• Work item: Below are some records; find each line that carries the word "agent" and copy it.

[Records drawn from a dataset]
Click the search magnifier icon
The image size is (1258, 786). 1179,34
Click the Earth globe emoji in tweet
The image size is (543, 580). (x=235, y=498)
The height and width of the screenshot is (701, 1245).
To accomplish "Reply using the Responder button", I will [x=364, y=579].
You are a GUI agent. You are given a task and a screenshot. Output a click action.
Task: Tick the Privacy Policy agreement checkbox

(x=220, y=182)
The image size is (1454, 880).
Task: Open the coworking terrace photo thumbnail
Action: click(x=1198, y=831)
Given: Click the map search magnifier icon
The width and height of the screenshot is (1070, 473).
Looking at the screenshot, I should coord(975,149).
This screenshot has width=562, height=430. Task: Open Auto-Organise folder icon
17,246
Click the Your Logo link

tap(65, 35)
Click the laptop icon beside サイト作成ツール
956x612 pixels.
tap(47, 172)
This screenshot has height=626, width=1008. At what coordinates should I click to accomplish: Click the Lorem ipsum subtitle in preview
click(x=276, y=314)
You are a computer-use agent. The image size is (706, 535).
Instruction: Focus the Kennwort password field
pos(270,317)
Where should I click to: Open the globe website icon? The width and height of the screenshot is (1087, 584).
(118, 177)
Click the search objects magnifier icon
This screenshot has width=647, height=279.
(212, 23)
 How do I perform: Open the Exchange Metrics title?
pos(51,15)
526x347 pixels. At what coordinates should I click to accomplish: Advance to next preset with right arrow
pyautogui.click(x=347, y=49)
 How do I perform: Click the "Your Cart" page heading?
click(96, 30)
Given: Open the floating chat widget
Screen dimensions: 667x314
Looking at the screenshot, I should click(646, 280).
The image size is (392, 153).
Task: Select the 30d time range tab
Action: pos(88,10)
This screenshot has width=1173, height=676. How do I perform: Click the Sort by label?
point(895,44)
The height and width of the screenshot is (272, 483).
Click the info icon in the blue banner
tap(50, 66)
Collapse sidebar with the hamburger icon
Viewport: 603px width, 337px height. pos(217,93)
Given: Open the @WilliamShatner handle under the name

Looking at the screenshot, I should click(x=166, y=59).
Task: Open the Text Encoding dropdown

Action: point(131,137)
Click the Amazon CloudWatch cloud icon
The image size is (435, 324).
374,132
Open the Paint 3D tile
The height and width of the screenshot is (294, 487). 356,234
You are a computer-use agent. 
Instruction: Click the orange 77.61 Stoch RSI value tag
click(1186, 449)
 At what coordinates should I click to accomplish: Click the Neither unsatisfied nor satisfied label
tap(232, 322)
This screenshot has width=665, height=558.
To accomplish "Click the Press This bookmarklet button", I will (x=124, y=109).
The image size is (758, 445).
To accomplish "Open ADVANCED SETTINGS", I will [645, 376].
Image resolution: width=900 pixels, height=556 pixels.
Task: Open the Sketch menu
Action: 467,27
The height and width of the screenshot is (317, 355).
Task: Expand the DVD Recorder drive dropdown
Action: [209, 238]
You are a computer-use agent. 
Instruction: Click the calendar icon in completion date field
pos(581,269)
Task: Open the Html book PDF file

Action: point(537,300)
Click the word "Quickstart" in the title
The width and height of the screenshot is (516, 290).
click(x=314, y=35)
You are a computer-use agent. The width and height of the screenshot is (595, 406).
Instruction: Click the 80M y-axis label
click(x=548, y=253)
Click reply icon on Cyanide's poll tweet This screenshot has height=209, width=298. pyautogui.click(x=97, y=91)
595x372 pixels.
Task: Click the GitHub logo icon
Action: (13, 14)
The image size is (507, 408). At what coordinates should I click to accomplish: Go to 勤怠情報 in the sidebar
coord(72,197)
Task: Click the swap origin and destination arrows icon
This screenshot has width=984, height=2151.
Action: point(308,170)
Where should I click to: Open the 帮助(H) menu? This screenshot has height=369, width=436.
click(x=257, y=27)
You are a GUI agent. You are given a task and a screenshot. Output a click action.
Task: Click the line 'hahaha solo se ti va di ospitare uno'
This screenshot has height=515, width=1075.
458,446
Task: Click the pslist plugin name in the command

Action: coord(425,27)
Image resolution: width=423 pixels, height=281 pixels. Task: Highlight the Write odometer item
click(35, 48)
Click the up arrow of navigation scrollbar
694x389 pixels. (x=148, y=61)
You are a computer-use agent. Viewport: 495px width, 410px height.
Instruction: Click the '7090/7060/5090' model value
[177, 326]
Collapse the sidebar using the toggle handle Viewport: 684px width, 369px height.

• Response to this task:
You are a GUI agent. You are given a task and a screenshot. Output a click action.
You are a computer-use agent. The image size is (706, 535).
You are a computer-use agent. 
You are a computer-use agent. 
You are a computer-use agent. The width and height of the screenshot is (595, 406).
You are a GUI agent. You are given a task and a screenshot. Output a click action.
You are a computer-use agent. Viewport: 495px width, 410px height.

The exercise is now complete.